DRLs for mammography, in this study, are higher compared to that of Nigeria and Australia and lower compared to that of the United Kingdom and France (fig. 2). This difference observed in this study than those of other studies can be explained using different screening protocols and different mammography machine parameters. The results obtained is a local DRLs from a single study and may vary from one screening center to another with the change of devices and protocols, a national investigation will allow to have representative values of DRLs which intended to provide standards for dose optimization across these facilities to encourage those with median doses that exceed international guidelines to consider potential improvement avenues.

Vol14No1_Eva_Zak_fig2 Figure 2: Comparison of diagnostic reference levels for mammography in this work with those of  other international studies.

Click here to view figure 

In this study, we also assessed the Lifetime Attributable Risk of Cancer Incidence after mammography screening examinations, the minimum age used in this study is 45 years and the maximum is 55 years. The risk increase with MGD, with a value of 0,76 per 100,000 women, for CC view, 0,88 for MLO view, and 1,64 for full mammography procedure. This assessed risk is based on the results obtained from women with an average age of 50 years undergoing a single screening mammography procedure, however, according to the BEIR Report, the risk decreases considerably with the age, which means that the risk is higher for women who have undergone the same exposures at an early age as shown in (fig.3), and multiple examinations according to the frequencies recommended for each case.

Vol14No1_Eva_Zak_fig3 Figure 3: Lifetime Attributable Risk of Cancer Incidence per 100,000 women undergoing screening mammography examination per age.

Click here to view figure 

The same radiation doses obtained in this study may generate a much higher risk for young women who carry mutations in either the BRCA1 or BRCA2 genes and for which it is recommended to begin screening mammography at age 25 to 30 years [14][15], according to a study on estimated cancer risk from mammography procedures for young BRCA Mutation [16], the lifetime risk of radiation induced cancer mortality per 100,000 women was 260 for screening at age 25 – 29 years, 200 for screening at age 30 – 34 years and 130 for screening at age 35 – 39 years.

Therefore, it is necessary to properly account for the impact of radiation while evaluating the hazard vs benefit of screening mammography procedures [17] The risk of radiation-induced carcinogenesis is relatively small compared to the advantages of early detection, and it can be reduced by implementing a quality control protocol and all optimization procedures to reduce the patient dose and improve the image quality.

Conclusion

The MGD for this study was 1,09±0,45mGy and 1,26±0,74 mGy for craniocaudal (CC) and mediolateral oblique (MLO) respectively.

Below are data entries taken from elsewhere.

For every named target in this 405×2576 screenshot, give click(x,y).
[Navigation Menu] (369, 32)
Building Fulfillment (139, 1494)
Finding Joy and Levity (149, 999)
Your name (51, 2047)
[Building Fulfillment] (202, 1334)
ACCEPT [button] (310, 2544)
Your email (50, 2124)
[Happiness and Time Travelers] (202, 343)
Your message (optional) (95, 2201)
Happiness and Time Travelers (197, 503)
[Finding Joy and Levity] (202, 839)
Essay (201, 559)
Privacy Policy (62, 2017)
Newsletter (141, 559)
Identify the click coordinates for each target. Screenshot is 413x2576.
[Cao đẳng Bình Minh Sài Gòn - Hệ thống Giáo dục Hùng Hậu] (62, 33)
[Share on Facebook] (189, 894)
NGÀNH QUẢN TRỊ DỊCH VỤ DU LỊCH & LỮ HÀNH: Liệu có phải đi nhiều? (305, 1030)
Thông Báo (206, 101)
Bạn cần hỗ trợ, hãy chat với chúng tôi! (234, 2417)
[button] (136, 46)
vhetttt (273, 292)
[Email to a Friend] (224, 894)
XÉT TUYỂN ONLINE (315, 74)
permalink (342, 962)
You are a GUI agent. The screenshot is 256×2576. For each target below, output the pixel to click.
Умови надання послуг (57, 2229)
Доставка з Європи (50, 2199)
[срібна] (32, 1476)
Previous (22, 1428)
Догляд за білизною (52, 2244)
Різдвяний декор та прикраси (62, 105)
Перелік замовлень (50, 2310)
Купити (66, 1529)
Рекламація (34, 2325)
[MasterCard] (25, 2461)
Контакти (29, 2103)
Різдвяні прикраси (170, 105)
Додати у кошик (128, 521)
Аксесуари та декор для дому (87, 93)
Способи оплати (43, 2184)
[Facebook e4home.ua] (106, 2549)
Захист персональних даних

Established local DRLs for mammography in this study are lower compared to that of UK and France and higher compared to that of Nigeria and Australia.

A potential risk of radiation-induced carcinogenesis exists in mammography because the breast is radiosensitive, the risk increases especially when mammographic examinations commence too early or are too frequent. Justification and optimization of screening mammography procedures, and implementation of a quality assurance system are highly recommended for the purpose of reducing the dose as much as possible without impacting image quality, as well as the establishment of National Diagnostic Reference Levels (DRLs) on which health professional could refer to optimize their practices.

Considering that the technical specifications of the machine used in this study are identical to those used in most mammography screening national centers, the results of this study can be considered as a preliminary estimation for the mammography DRLs in Morocco.